The shift in insurance for the snow removal business resulted in many small companies shutting down or leaving the industry.  It used to be that anyone with a pickup truck could install a plow and be in business – any many people made a little extra side money doing just that.

Not anymore. Businesses can no longer take on the risk of using a snow removal company that doesn’t have adequate insurance to cover a slip-and-fall lawsuit.  And small snow removal operators can no longer afford adequate insurance.  Well-established larger players are the only ones who can afford it.

With this high-priced insurance comes significant additional cost for the operators.

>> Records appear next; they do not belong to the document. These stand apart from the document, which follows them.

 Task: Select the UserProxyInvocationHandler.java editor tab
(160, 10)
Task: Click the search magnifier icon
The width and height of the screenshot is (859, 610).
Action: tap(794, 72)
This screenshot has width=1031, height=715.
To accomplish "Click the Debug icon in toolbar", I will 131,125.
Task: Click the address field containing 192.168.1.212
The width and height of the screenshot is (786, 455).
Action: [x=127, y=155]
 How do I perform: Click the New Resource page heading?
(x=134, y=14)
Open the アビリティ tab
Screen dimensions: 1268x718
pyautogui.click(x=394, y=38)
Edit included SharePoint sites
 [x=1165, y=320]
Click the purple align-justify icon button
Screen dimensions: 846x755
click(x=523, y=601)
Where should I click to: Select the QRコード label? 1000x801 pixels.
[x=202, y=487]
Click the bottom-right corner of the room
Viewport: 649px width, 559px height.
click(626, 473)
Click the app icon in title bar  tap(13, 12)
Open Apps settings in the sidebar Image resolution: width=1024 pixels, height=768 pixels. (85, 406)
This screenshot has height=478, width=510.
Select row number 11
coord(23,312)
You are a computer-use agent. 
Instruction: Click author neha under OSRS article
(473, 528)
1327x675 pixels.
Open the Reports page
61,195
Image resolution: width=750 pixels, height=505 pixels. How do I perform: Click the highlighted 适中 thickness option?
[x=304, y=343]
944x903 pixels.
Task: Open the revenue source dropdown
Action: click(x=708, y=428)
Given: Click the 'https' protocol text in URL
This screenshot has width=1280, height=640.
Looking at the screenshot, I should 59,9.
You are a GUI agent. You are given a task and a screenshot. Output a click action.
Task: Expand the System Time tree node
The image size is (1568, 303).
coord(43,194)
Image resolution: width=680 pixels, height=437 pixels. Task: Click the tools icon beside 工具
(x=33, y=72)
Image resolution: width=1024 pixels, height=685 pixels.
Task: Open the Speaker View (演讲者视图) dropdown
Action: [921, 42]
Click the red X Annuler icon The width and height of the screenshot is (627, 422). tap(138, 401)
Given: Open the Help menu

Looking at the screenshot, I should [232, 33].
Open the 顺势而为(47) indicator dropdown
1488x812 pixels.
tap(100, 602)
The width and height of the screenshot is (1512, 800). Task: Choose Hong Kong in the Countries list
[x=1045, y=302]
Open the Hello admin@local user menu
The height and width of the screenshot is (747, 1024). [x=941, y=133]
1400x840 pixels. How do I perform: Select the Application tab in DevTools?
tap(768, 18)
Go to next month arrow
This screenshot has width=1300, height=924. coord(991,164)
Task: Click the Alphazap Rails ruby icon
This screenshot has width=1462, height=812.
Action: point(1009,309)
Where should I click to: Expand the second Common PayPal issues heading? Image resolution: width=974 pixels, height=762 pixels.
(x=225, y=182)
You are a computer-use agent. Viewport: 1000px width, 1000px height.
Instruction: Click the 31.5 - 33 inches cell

Which means that for every business needing snow removal, prices increased substantially.

Birmingham Consulting and our clients were NOT impacted by the Kaseya breach.  However, we’ve already been informed by our insurance provider that it will be much more difficult for us to obtain insurance and the cost will increase dramatically.

Sound familiar?

Will smaller IT providers be able to afford adequate insurance?  Probably not.  Businesses who depend on IT providers will no longer be able to take on the risk of an inadequately insured IT service provider – their own insurance companies will insist on it. 

What does all of this mean in the IT services industry?  Here are my predictions:

  • We will see a “thinning of the herd” in the IT industry.  Small and/or financially unstable providers will be forced out of the market by increased liability and associated insurance costs.
  • Insurance companies will force their businesses clients who rely on IT service providers to only partner with IT companies having adequate insurance.
  • Costs are going to increase for everyone.  Substantially.

This is the first time I’ve gone out on a limb and publicly made a prediction like this.  If I’m wrong, no harm, no foul.  But if I’m right, every business needs to prepare for this changing environment.